Friday, January 27, 2012


I've been in Chiapas for almost a week now. Along with seven girlfriends from my Mexican home in Mazatlan, we arrived last Saturday and have been busy, busy, busy from our very first day. We've had a mix of free exploration throughout the city of San Cristobal de Las Casas and guided tours throughout the surrounding area with our wonderful guide, Alex. ( If I could describe my experience so far, I would say I have been a time traveler into the world of Mayan culture and indigenous Mexico. Textiles and traditional dress are everywhere which is quite a  difference from other areas I have traveled in this amazing country.
Each Mayan village has its own distinctive dress. On our first day we traveled with Alex to the village of Tenejapa which was celebrating its annual feast of their patron, San Idelfonso. Men of political and religious status wore ribboned hats and black dresses woven from sheep hair along with various embellishments and accessories that identified their role. We were surprised to find out this dress was their daily attire, not just to be worn on this day of celebration. (These idigenous people do not like their photo taken as they believe it robs their soul so we had to be careful to only capture their dress from the rear.) The women had beautiful ribbons in their hair and wore village blouses and skirts, along with a wide, stiffly woven belt to help give them support in their daily activities of carrying heavy loads of wood, corn, and other items, not to mention children.
While in Tenejapa, we were allowed into their church while they prepared for their procession throughout town that honored San Idelfonso and other regional patrons. We were the only "gringos" there and Alex knew enough of the locals so that we didn't feel unwelcomed at all. It was a social setting with people chatting while they waited for the church officials to prepare the statues of the patron saints to be carried throughout town. Men would come to talk to Alex and the women would gather close by to curiously eavesdrop and watch us. As Alex described the role of the healer to us, the women watched his gestures and nodded, laughed, or whispered among themselves, and as time passed, smiled warmly to us. Once the procession began, the local distilled drink of pox (pronounced poash), carried in bottles by the women, began flowing throughout the crowd, even to us. Men wore a steer-horn vessel and a funnel around their waist that held any pox that they wanted to save until later. We spent about a half hour inside the incense filled church and were happy to follow the procession outdoors, into the fresh air, throughout the town. This was an amazing event that left a strong impression on all of us.
Later that afternoon in San Cristobal, we visited the museum of Dr. Sergio Castro who has devoted his life to serving the indigenous Mayan people in Chiapas. (Of the 5,000,000 people who live in this state, 1.5 are indigenous.) He personally greeted us and led us through his incredible collection of the traditional dress of individual communities, showing us examples of what both men and women still wear to this day. His medical work is renowned and well respected throughout the state and an award winning documentary has been made of the work of this amazing man. (

The following day we traveled to the village of Amantenango where we visited two sisters who create brightly painted pottery.They too wore dress that  is specific to their Mayan village.

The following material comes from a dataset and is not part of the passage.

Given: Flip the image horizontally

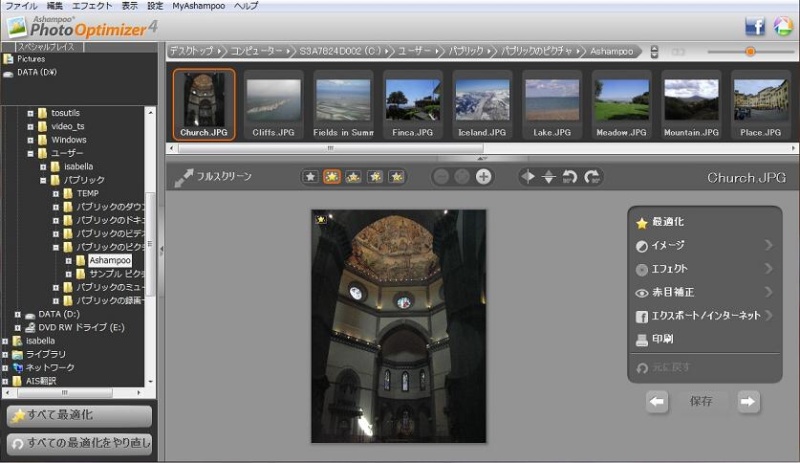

Another interesting visit was to Na Bolom (house of the jaguar), the home and center of Frans Blom and Gertrude Duby Blom who devoted their lives and studies to the Chiapas jungle and the Lacondones people who live their. Franz began his connections with this area in the 1920's, while Gertrude came a decade or so later, and they met in the mid 1940's. They too had an amazing collection of artifacts, including many textiles from the area. (
 Cooperatives from surrounding villages are located throughout San Cristobal. On days when we're not touring with Alex, we make our way through town, visiting these shops that feature the textile work of women from individual villages.

As we wander through the streets of San Cristobal, we are starting to connect the local traditional women to their villages by the dress they wear. (Outside of their local villages, few men wear traditional dress.) We have just touched upon a tiny portion of this amazing state and look forward to six more days in Chiapas.

1 comment:

Paul said...

Great post Mary, very interesting. Keep the pictures coming.